Parent Stars

by surfsensei

starfield sort of

My father was an interesting, clever, inventive and intelligent man. He combined physical activity and ruggedness with an inquiring mind that was reminescent of the heroic statues of the Greek philosophers of the ancient world, indeed I think he would have rather liked that image. In his later years he simplified his material life, possessions, financial affairs and so on, even his diet, to an almost austere degree in order to free himself from what he had for a long time regarded as irritating distractions from researching, reflecting, thinking and writing. He wrote a number of essays and papers, mostly unpublished as far as I am aware, and one book, printed in a limited run at his own expense, on a wide range of subjects that he saw as part of a greater whole of which the book was intended to be the synthesis. The theme that emerged for him during that twenty to thirty year period was the evolution of the brain and enquiry into the mechanism of consciousness, material for another post perhaps.

When I used to visit him in his simple bedsit in a harbour town in the north east of England – he loved the sea all his life – most of his conversations were on this topic that, really, filled his mind. Other people he knew found him interesting and inspiring company, rich in experience from a life that included active service in World War 2, bomb and mine disposal in the aftermath (for which he was awarded an MBE), a varied career after the Royal Navy that took him to many places.

I thought about all this as I lay awake this morning, it’s a short mid-term holiday just now, of how our experience of the people who are our parents is very different from that of the friends and acquaintances that they have, the sorts of people with whom one has brief conversations after a funeral, illuminating or shocking or unexpected, as if of a different person to the one we knew.

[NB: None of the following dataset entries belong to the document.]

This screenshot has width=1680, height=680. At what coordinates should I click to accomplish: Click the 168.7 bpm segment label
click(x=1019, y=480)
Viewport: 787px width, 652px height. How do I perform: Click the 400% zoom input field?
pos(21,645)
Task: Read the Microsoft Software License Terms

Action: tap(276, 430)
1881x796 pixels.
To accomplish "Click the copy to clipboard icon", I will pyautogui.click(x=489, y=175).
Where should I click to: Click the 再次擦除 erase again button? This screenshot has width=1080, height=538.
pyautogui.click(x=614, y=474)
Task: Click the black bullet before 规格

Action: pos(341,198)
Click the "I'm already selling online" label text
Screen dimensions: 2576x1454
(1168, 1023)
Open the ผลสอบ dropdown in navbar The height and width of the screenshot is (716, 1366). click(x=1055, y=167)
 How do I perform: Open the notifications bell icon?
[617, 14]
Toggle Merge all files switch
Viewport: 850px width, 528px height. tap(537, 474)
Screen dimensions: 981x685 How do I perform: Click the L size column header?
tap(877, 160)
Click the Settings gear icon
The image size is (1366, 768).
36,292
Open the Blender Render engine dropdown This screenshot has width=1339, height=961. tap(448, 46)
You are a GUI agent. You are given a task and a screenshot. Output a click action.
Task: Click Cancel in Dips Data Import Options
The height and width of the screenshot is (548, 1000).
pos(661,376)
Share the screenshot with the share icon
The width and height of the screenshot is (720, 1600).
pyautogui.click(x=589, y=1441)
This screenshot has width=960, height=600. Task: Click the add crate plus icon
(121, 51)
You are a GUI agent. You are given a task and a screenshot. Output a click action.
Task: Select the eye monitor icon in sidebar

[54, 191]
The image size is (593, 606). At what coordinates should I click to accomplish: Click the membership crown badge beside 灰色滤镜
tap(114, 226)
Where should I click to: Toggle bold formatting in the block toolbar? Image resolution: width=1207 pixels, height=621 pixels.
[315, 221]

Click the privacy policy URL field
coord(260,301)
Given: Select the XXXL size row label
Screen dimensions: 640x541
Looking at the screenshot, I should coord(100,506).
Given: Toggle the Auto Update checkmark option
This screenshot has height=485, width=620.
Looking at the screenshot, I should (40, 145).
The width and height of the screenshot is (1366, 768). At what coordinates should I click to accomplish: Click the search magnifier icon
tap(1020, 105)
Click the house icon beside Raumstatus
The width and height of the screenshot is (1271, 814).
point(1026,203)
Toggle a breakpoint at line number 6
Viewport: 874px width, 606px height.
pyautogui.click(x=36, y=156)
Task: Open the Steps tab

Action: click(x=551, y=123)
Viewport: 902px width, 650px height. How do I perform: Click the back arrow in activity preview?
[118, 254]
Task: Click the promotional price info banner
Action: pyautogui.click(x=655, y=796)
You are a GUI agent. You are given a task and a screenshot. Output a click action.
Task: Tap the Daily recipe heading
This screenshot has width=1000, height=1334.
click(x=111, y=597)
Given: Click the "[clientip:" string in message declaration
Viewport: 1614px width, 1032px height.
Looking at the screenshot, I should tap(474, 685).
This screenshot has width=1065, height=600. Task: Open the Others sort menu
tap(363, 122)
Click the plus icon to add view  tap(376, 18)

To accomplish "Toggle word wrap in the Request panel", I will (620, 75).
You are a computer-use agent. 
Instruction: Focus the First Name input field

It is a matter of proximity, like stars. Far off, they light up our night skies to varying degrees, the further away, the less of their light and nature we see; only that which reaches us over the distances of space through the filters of dust clouds and the gravitational lenses of other stars in between. In orbit within their solar systems we experience the colour and intensity of their light, their helpful and harmful radiation, the solar flares and storms, the impact and influence of other bodies drawn into their gravitational field, their creative and destructive energies.

So with our parents, like two stars in, for a while at least, close binary orbit around which we emerge from celestial dust into being and find more or less stable paths. Being so close, we cannot see them as more distant observers do, we see both more and, perhaps in some ways, less. We may come to imagine that all stars and systems are like ours, unable to see the light of the rest of the cosmos clearly for the glare of our own nearest stars, at least unless we move away into a more distant and perhaps quieter path around our parent stars and look outwards with clearer and more open minds, like the great telescopes with which we are beginning to find new and surprising world systems.

So I remember my father from a more distant orbit now, his memory an afterglow. My mother’s star shines with a different light, less dazzling, more stable, warmer, nourishing with a gentler radiance that she perhaps does not realise.

Among the many things I learnt from my father was a fascination with the stars, a love of the night skies. I’m glad of that, it’s a beautiful and amazing view.